If you find yourself covertly recording conversations with your colleagues, there may have been a minor breakdown in ­mutual trust. But according to The Times, there may be proof of these allegations, including a recording of the chief whip in full flow. Will these materialise? Another unknown.

But if you know anything about ­political history in the UK, the idea it is unthinkable for governments to act in this way is a bad joke. Take one example. When Jim Callaghan’s government was tottering and facing a knife-edge vote of confidence in March 1979, Labour were scrabbling around for votes wherever they could be found. Roy Hattersley found two – from Ulster Unionists who were prepared to give the Government the benefit of the doubt if they committed to building a pipeline between Britain and Northern Ireland. Hattersley’s view was “if a pipeline would do the job of saving the Government, then a pipeline there ought to be” but ­Callaghan wasn’t having it, saying “this Government is not for sale”. ­Callaghan sailed into a motion of no confidence and the 1979 election instead. Can you really imagine this Prime Minister taking the same view?

And then, at the heart of it all – there is Sue Gray’s civil service report, perhaps the biggest known unknown which so much of the Government’s rhetoric has been pinned on. A death sentence? A whitewash? A not proven verdict? Time will tell. But it does make you wonder what the Tories are going to do with Johnson if the “greased piglet” bucks and slurps his way of out the present impasse.

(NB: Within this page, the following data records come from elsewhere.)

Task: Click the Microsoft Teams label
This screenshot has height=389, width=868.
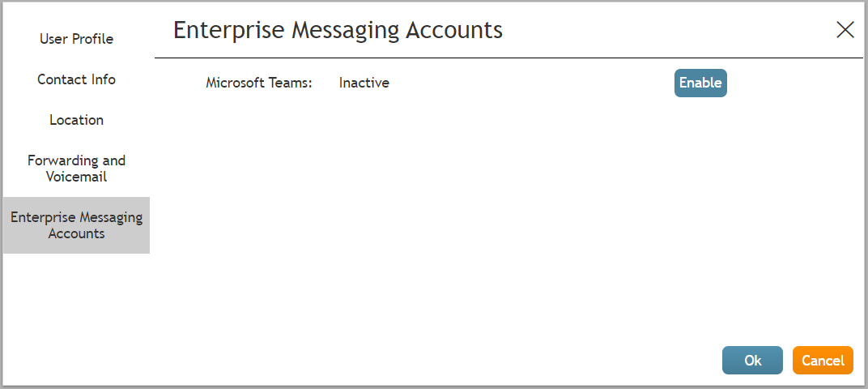Action: pyautogui.click(x=258, y=83)
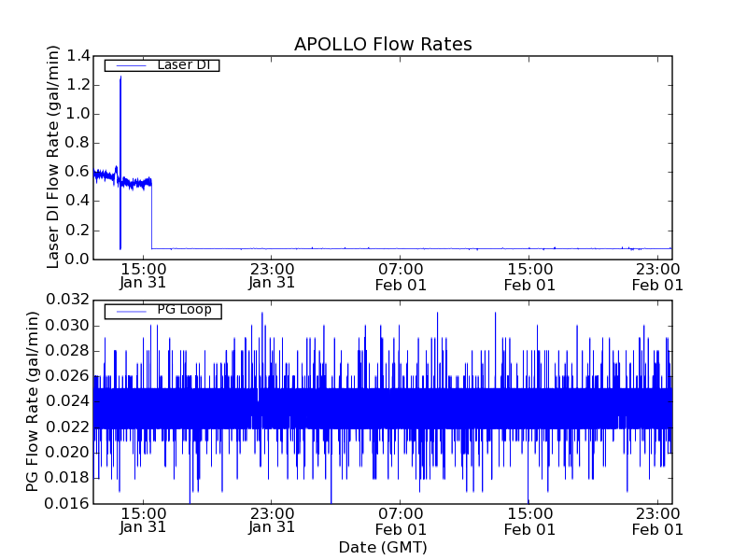This screenshot has height=560, width=747.
Task: Click the Date (GMT) x-axis label
Action: [383, 547]
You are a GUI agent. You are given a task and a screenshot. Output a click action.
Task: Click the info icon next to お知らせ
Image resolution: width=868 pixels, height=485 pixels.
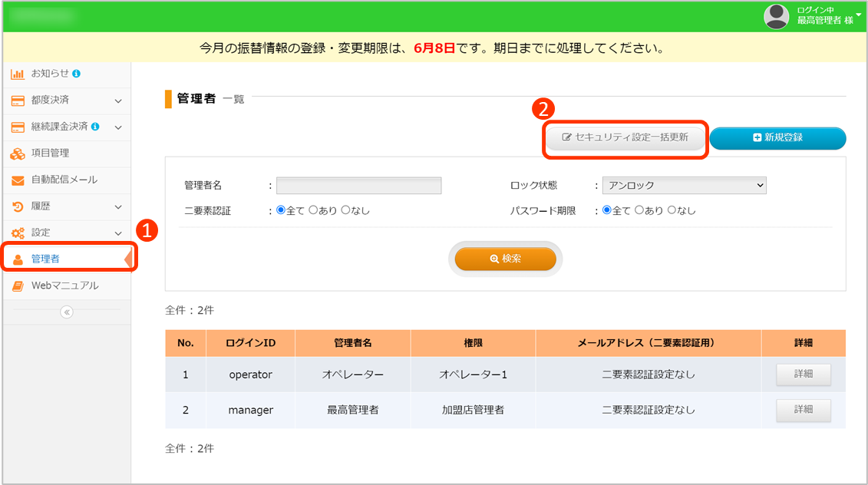77,74
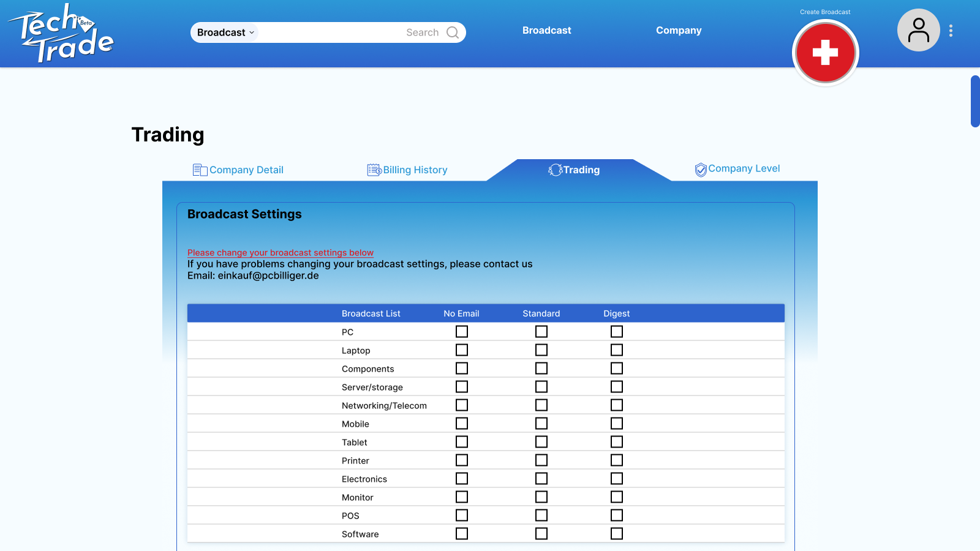Open the three-dot more options menu
This screenshot has height=551, width=980.
coord(951,31)
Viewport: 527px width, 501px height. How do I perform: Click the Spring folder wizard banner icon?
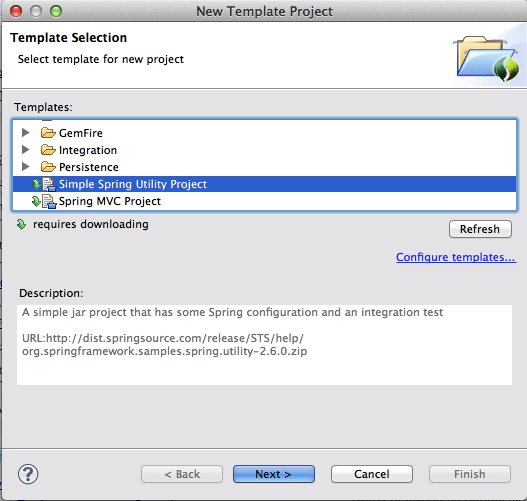pos(487,58)
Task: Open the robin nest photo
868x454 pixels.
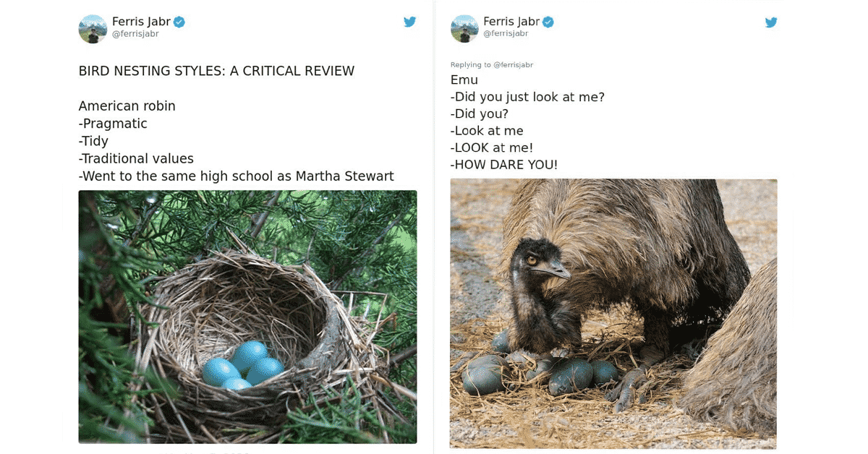Action: (x=247, y=317)
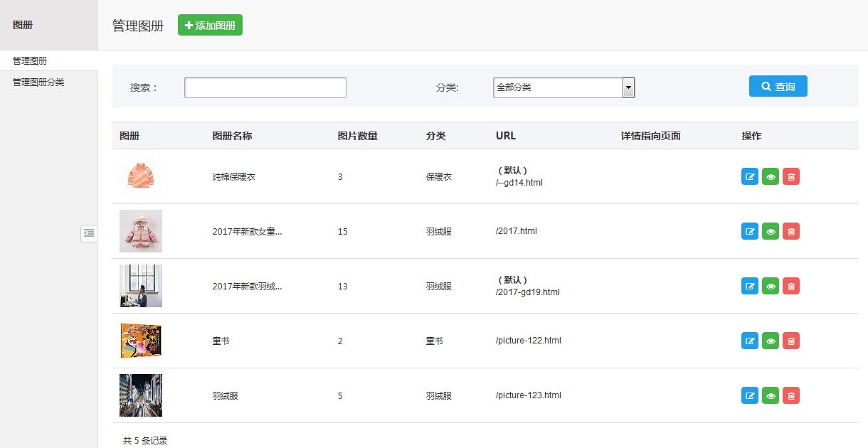
Task: Click the 添加图册 button
Action: click(x=210, y=24)
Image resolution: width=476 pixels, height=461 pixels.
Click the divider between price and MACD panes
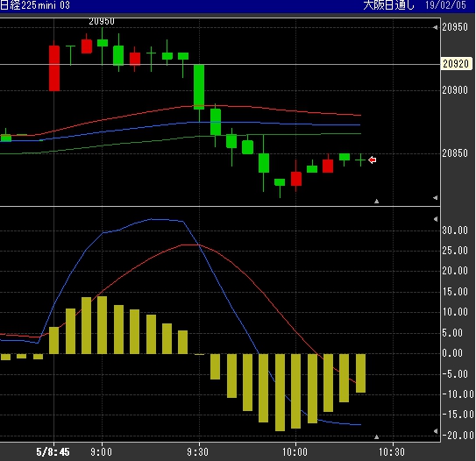click(x=220, y=206)
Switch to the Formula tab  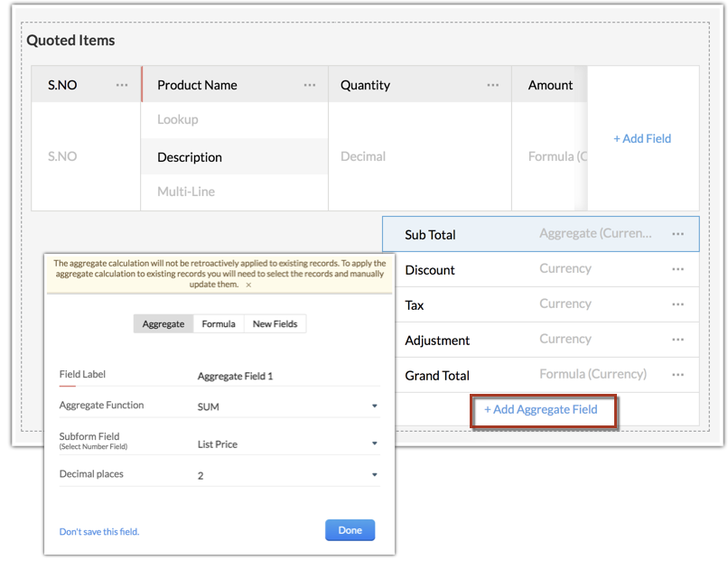point(219,323)
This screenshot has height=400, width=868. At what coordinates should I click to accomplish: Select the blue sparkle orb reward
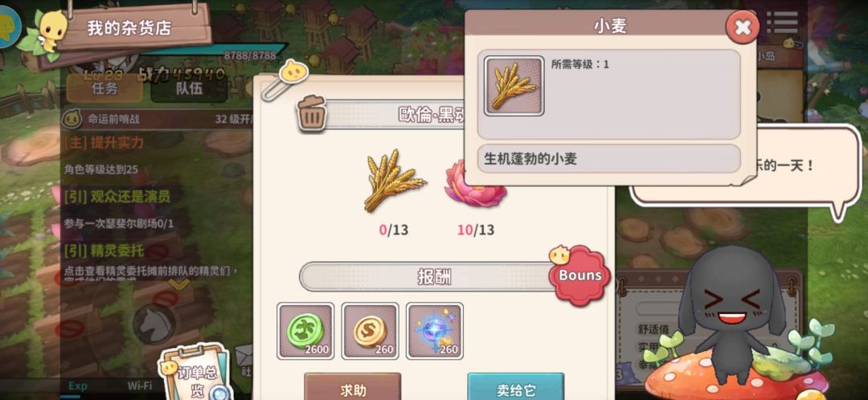(435, 331)
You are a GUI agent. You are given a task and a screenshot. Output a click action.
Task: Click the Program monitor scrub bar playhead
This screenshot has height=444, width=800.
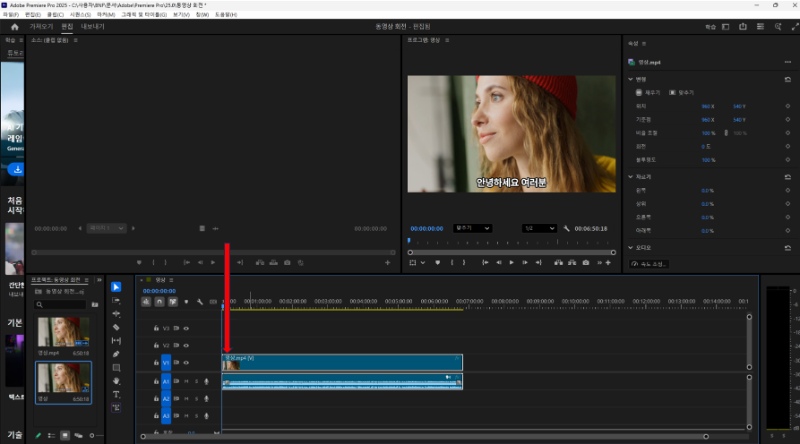pyautogui.click(x=408, y=240)
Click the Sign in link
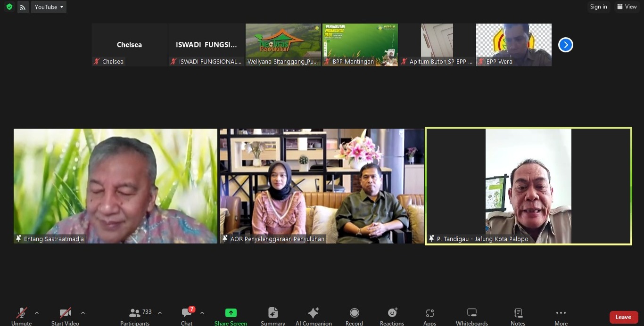Screen dimensions: 644x326 (x=598, y=7)
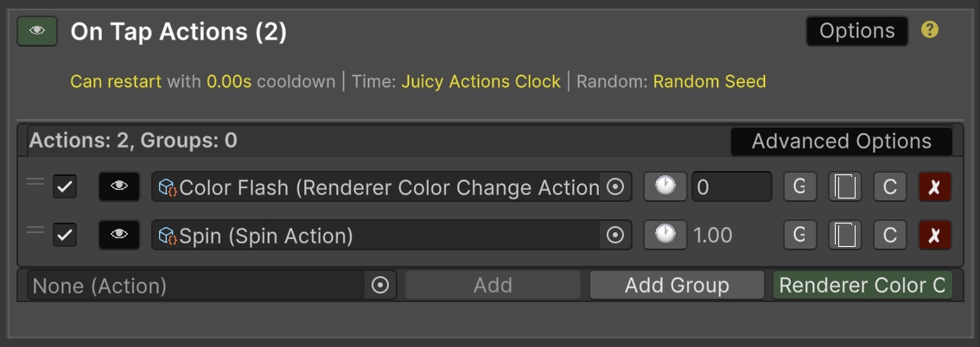Toggle eye visibility for Spin action
The width and height of the screenshot is (980, 347).
pyautogui.click(x=119, y=235)
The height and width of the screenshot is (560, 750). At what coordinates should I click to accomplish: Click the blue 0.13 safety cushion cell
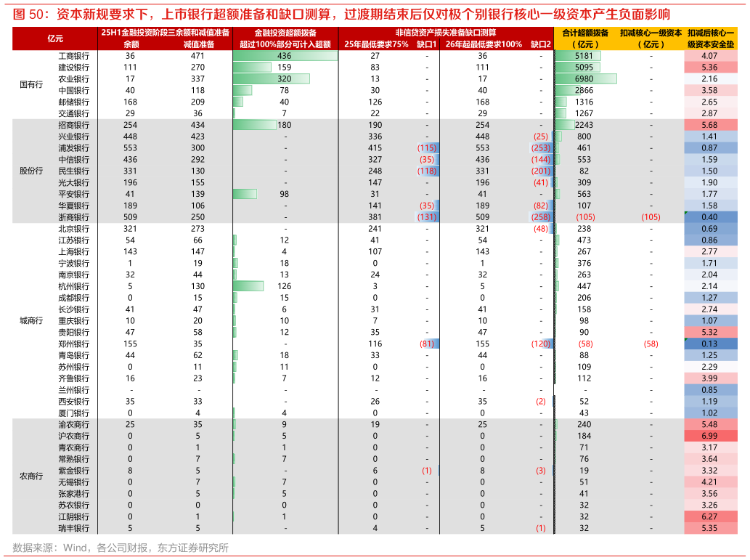click(709, 344)
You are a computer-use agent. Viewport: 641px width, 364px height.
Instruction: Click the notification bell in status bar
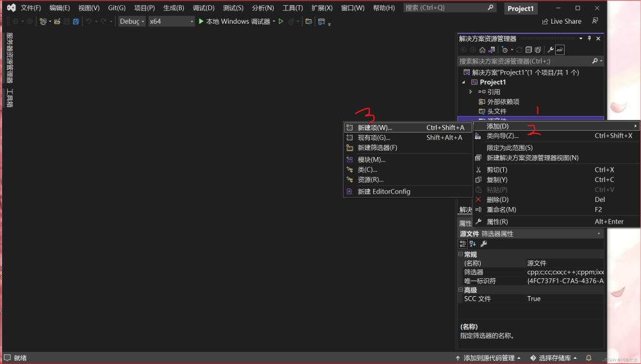pos(588,358)
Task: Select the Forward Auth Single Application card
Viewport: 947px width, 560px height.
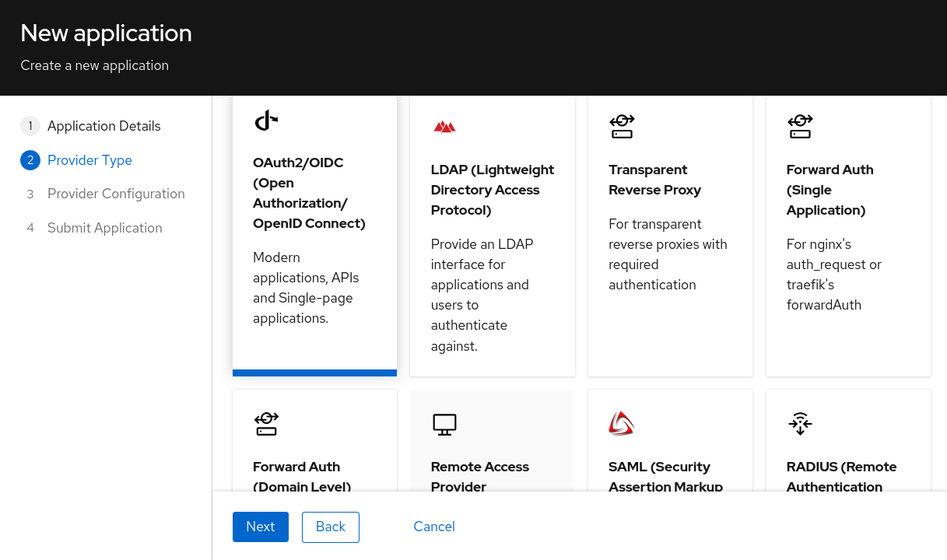Action: click(x=848, y=233)
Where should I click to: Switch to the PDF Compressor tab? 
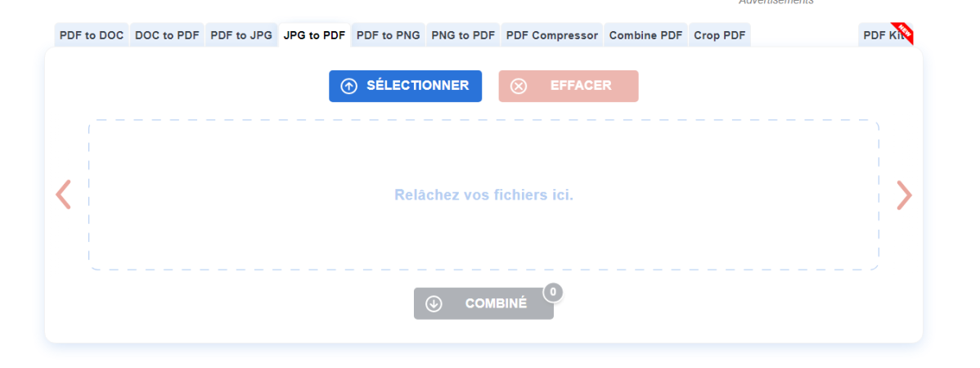(x=552, y=35)
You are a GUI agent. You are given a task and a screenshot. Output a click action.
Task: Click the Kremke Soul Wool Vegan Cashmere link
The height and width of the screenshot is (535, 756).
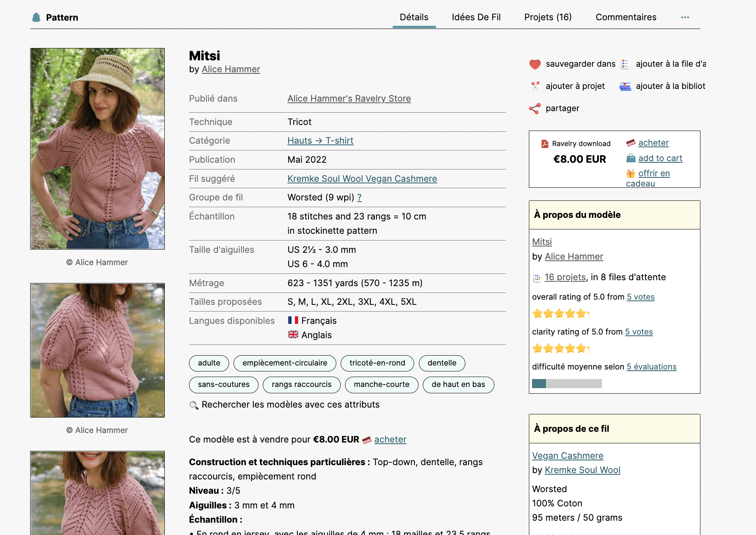tap(362, 179)
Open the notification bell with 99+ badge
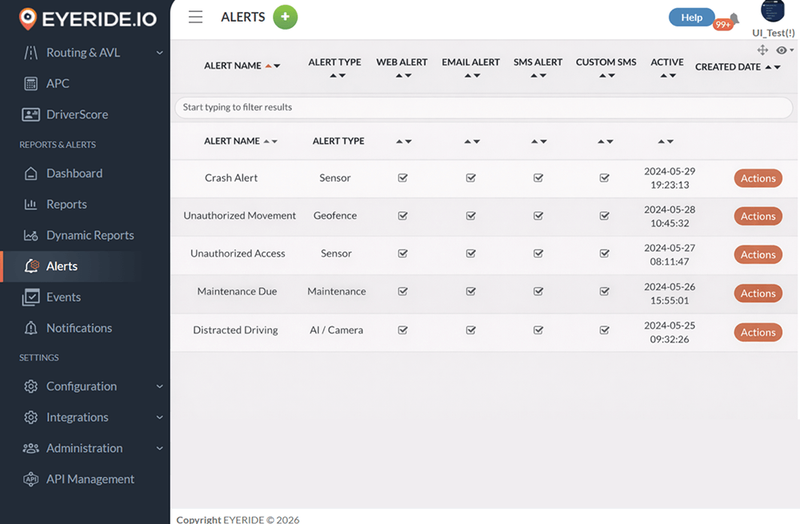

The constructive suggestions from ­party colleagues about how to get the show back on the road are admirably ­deranged.

This weekend, Tory MP Tobias Ellwood suggested the Full Metal Jacket ­solution, arguing in The Telegraph that what the ­Government ­really needs is the installation of “a ­military officer” in Number 10 to give the public “a sense of assurance that rigour will return, along with improved command and control”. Because the military take-over of civilian branches of government is, apparently, something we should all be intensely relaxed about. I wonder who Captain Tobias Ellwood (below), formerly of the Royal Green Jackets, has in mind for the job.

The National:

When “Operation Red Meat” hit the slab last week, you wondered what madcap schemes this jittery Government would throw down to try to placate its loopier backbenchers. A new royal yacht, perhaps. Leaving the European Union again, but with more gusto this time. War with France.

“Bring back national service” reliably makes an appearance in such moments of high anxiety for the Conservative Party, as a wizard way of instilling discipline and patriotism in Britain’s feckless youth. But Captain Ellwood’s suggestion that Downing Street would benefit from the same Spartan regime is something of an innovation. The Prime Minister’s dandelion puff will be replaced with a crew cut, cold showers, and a refreshing morning bollocking from his new military attaché.

I suppose the lucky drill sergeant could at least try to limit the grog ration issued to the troops staggering around the No 10 bunker, and alert the Prime Minister if he has – quite innocently, you understand – wandered into an illegal gathering in his back garden. You need the sharp eyes of a light infantryman to spot that kind of ambush from the shrubbery. You can’t ­expect civilians to make that kind of hard call.